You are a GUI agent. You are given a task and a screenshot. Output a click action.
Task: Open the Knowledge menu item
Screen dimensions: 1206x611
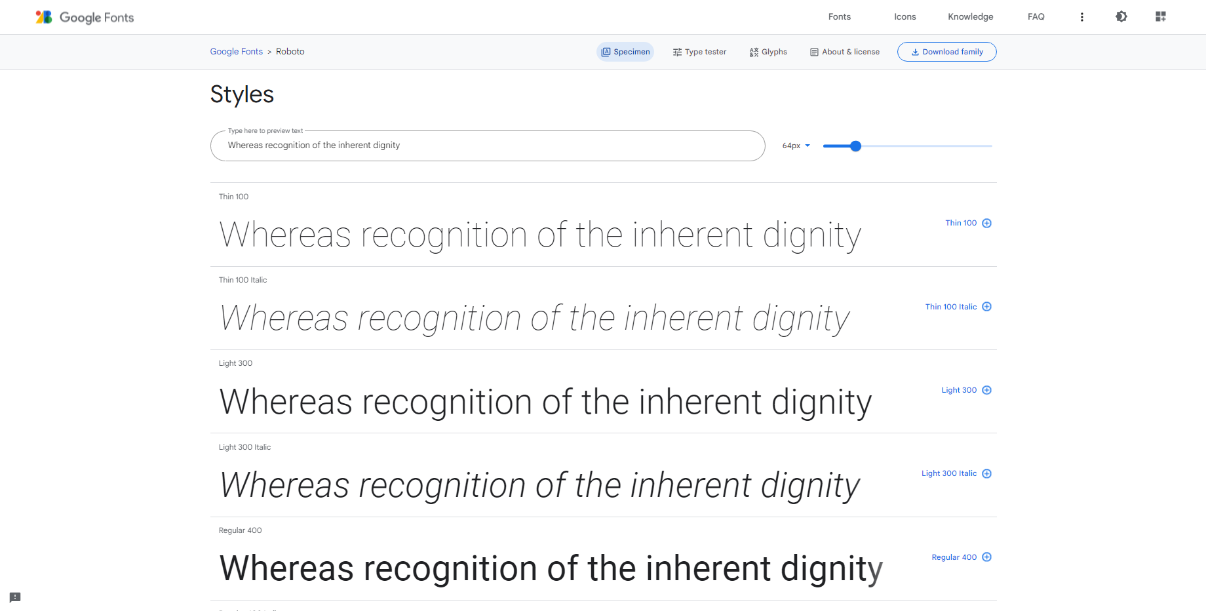970,17
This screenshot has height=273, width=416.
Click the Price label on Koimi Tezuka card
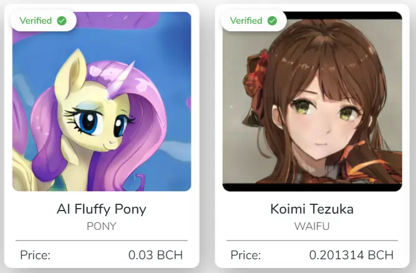[246, 255]
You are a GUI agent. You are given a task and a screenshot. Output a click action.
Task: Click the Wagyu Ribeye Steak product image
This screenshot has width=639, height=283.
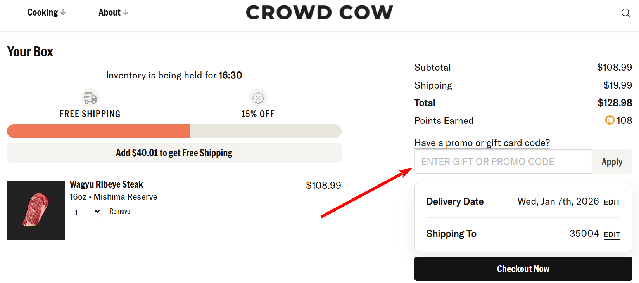click(x=36, y=210)
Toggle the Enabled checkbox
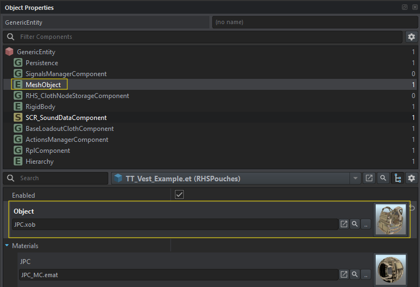The height and width of the screenshot is (287, 420). click(179, 195)

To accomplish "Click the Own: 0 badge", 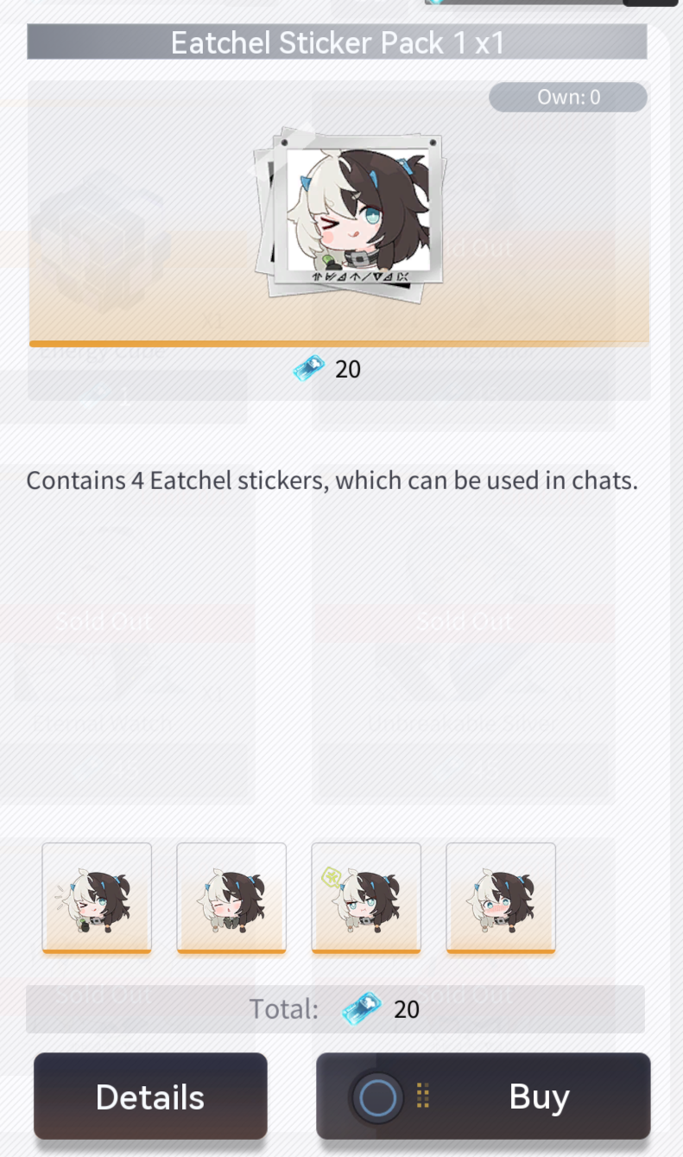I will click(x=568, y=97).
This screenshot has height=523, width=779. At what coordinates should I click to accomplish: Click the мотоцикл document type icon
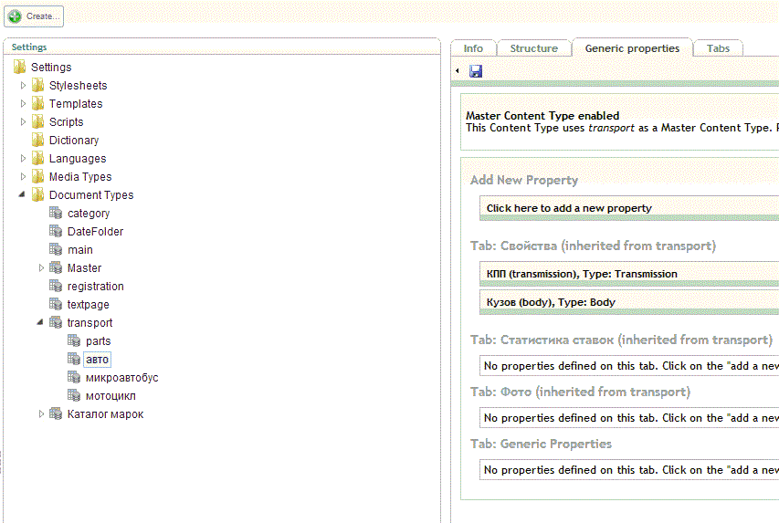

- - -

> WRITTEN INSTRUCTION
How many lines in the data above contain the string "This"? Case counts. Reply with the number alone.

> OUTPUT
3